Il s’éloigna, son corps athlétique ruisselant d’une aura de pouvoir étouffante. Le souffle libéré, les deux futurs otages fixaient Etienne avec crainte et compassion. Lacejambe le prit par les épaules.
- Alors, cette lettre ?
Eric sortit une enveloppe détrempée de la poche intérieure de sa veste, le sourire pitoyable. -Une certaine Madame Marcelle nous apprenait que nous étions les fils de votre ami et que vous, ayant disparu, elle avait fait appelé Etienne, Lacejambe afin qu’il hérite de votre appartement. Elle demandait aussi que nous lui rendions hommage sur sa tombe.
- Et l’avez-vous fait ? demande Bertrand sourcils froncés. Les jumeaux se regardèrent étonnés du ton paternel que venait de prendre Lacejambe. Eric répondit pour les deux.
- Non, j’étais venu pour vous, je n’ai pas pensé que c’était urgent.
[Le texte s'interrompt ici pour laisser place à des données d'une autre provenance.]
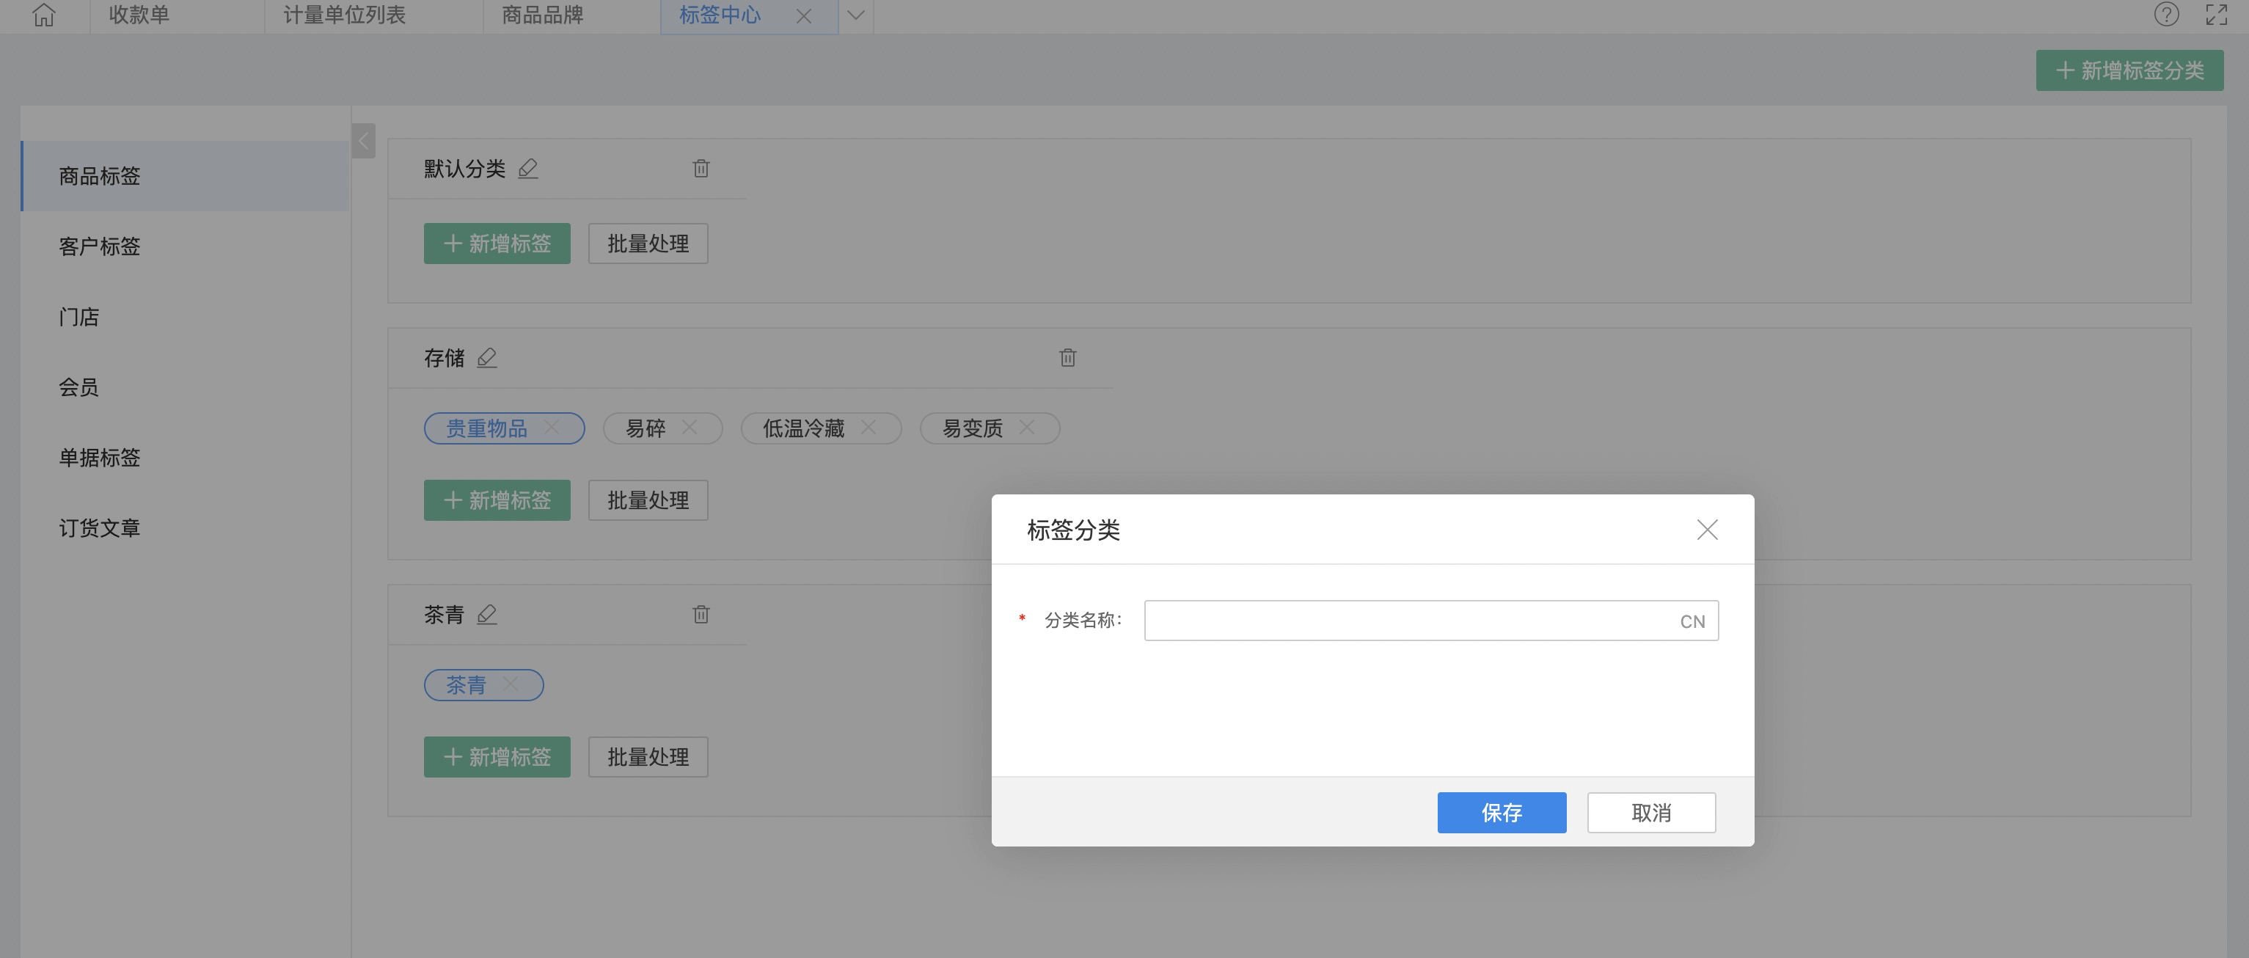Select 单据标签 in the sidebar
The height and width of the screenshot is (958, 2249).
coord(100,458)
- Et bien commence par là Etienne. Je n’ai pas la moindre idée de ce qu’il veut que tu combattes. Il a parlé d’un être qui confisque les morts, le cimetière sera un excellent point de départ. Je pense que tu la trouveras à Saint Pierre. Tu pourras demander de l’aide à la Poujade, si elle est encore en vie, vois avec les maçons aussi, mon nom, ton nom t’ouvrira des portes. Tu trouveras ces contacts et d’autres dans mon carnet, chez moi, sous le bureau. Il y a un tiroir qui s’ouvre quand on tape au bon endroit. Bonne chance Etienne.
Dans le fortin, un soliste lança une chauffe, le rythme tombait sur les tambours comme des coups de mitraillette. Les futs se répondaient en une mélodie rebondissante. Bertrand entraîna Eric et Circée à sa suite. Ils disparurent sous le porche et Etienne se retrouva seul dans le silence. Les oiseaux s’envolèrent et l’œil d’Hélios s’ouvrit à l’horizon.